--- What is needed ---
When you reach the line containing "1476x596 pixels." in the entries below, begin reproducing lines exactly, and stop once the line containing "Task: Open Google notifications bell" is done.

==== Records supplied ====

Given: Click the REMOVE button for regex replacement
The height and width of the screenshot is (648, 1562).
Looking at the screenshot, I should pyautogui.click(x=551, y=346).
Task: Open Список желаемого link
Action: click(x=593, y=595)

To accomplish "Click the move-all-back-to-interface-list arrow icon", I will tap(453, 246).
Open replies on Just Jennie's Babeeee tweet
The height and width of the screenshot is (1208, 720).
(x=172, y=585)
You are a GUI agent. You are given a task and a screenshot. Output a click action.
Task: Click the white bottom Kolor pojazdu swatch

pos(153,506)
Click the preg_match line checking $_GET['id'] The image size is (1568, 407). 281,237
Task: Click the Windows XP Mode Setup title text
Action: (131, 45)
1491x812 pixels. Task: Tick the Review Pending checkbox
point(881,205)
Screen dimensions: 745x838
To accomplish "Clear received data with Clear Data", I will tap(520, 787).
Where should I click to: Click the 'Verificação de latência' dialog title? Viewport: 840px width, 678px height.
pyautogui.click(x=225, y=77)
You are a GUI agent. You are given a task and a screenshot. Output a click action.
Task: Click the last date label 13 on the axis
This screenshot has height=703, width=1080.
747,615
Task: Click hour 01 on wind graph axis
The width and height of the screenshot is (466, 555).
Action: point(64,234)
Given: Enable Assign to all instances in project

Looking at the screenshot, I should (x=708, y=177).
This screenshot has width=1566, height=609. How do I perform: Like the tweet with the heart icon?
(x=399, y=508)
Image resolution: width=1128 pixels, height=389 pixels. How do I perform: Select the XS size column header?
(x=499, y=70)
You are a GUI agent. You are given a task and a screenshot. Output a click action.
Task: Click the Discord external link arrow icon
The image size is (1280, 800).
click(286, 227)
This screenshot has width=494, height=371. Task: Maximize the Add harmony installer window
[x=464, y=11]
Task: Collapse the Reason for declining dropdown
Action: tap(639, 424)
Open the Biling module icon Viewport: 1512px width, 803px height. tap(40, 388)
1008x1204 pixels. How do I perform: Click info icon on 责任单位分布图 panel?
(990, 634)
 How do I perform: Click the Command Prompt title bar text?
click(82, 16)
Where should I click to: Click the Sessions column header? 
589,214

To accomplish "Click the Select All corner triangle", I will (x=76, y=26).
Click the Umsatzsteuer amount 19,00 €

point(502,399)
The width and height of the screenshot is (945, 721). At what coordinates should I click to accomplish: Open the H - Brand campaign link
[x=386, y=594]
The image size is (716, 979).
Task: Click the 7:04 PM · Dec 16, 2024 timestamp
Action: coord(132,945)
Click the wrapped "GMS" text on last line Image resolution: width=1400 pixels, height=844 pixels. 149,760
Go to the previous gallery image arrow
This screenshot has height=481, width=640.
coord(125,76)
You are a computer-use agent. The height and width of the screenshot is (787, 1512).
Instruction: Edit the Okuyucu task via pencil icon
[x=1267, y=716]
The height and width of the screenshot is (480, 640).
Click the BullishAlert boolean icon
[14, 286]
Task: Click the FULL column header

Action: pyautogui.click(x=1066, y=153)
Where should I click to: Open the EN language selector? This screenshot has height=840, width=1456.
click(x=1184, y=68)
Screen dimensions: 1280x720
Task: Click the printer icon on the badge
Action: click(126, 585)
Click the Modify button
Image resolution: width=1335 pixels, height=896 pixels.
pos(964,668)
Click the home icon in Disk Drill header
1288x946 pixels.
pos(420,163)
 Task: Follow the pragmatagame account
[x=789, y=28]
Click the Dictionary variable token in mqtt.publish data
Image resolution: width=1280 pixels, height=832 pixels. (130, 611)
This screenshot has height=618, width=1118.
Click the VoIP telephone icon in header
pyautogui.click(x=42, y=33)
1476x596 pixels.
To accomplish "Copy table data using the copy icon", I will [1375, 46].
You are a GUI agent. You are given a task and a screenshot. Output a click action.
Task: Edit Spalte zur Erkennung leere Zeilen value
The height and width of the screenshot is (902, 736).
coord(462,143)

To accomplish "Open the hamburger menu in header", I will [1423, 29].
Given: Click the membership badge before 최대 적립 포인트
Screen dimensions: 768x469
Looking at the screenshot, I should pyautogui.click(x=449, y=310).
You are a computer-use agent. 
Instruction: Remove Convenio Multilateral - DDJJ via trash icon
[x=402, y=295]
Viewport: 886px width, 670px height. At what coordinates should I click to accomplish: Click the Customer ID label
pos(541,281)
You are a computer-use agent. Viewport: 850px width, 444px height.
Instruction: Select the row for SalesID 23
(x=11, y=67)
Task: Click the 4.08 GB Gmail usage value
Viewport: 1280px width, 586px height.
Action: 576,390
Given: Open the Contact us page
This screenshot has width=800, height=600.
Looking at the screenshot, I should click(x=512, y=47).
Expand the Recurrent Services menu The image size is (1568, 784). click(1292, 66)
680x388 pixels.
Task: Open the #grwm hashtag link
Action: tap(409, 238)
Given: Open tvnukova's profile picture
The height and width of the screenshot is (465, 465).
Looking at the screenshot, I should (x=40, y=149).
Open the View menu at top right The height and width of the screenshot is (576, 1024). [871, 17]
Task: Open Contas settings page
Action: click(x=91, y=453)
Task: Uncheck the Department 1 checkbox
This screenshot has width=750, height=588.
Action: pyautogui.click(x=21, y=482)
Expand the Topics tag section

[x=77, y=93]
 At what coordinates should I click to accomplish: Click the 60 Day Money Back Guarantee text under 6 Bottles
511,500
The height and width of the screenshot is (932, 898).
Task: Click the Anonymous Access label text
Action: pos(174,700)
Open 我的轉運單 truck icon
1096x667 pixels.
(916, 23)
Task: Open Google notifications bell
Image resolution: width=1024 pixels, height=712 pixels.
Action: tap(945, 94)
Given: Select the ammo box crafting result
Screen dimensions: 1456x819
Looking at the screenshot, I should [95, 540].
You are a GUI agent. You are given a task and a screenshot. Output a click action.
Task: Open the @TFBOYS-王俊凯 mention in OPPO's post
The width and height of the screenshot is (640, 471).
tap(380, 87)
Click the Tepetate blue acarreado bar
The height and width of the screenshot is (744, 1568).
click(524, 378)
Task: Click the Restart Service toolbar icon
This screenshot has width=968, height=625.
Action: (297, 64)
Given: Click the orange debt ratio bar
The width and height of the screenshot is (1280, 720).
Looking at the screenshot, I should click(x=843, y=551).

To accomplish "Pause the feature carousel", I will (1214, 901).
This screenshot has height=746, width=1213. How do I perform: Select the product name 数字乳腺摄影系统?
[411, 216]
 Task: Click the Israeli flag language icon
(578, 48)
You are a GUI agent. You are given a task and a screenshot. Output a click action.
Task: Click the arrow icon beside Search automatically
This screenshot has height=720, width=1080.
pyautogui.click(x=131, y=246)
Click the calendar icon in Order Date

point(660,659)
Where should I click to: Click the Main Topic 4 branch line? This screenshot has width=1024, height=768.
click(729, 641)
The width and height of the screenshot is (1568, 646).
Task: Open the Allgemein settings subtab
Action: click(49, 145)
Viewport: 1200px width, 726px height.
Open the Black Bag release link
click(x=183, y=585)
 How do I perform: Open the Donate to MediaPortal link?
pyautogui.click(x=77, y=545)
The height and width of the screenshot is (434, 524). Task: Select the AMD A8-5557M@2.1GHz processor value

====

--- Exercise solution ---
1476x596 pixels.
To accomplish "Copy table data using the copy icon", I will [1375, 46].
You are a GUI agent. You are given a task and a screenshot. Output a click action.
Task: Edit Spalte zur Erkennung leere Zeilen value
The height and width of the screenshot is (902, 736).
coord(462,143)

To accomplish "Open the hamburger menu in header", I will [1423, 29].
Given: Click the membership badge before 최대 적립 포인트
Screen dimensions: 768x469
Looking at the screenshot, I should pyautogui.click(x=449, y=310).
You are a computer-use agent. 
Instruction: Remove Convenio Multilateral - DDJJ via trash icon
[x=402, y=295]
Viewport: 886px width, 670px height. At what coordinates should I click to accomplish: Click the Customer ID label
pos(541,281)
You are a computer-use agent. Viewport: 850px width, 444px height.
Instruction: Select the row for SalesID 23
(x=11, y=67)
Task: Click the 4.08 GB Gmail usage value
Viewport: 1280px width, 586px height.
Action: 576,390
Given: Open the Contact us page
This screenshot has width=800, height=600.
Looking at the screenshot, I should click(x=512, y=47).
Expand the Recurrent Services menu The image size is (1568, 784). click(1292, 66)
680x388 pixels.
Task: Open the #grwm hashtag link
Action: tap(409, 238)
Given: Open tvnukova's profile picture
The height and width of the screenshot is (465, 465).
Looking at the screenshot, I should (x=40, y=149).
Open the View menu at top right The height and width of the screenshot is (576, 1024). [871, 17]
Task: Open Contas settings page
Action: click(x=91, y=453)
Task: Uncheck the Department 1 checkbox
This screenshot has width=750, height=588.
Action: pyautogui.click(x=21, y=482)
Expand the Topics tag section

[x=77, y=93]
 At what coordinates should I click to accomplish: Click the 60 Day Money Back Guarantee text under 6 Bottles
511,500
The height and width of the screenshot is (932, 898).
Task: Click the Anonymous Access label text
Action: pos(174,700)
Open 我的轉運單 truck icon
1096x667 pixels.
(916, 23)
Task: Open Google notifications bell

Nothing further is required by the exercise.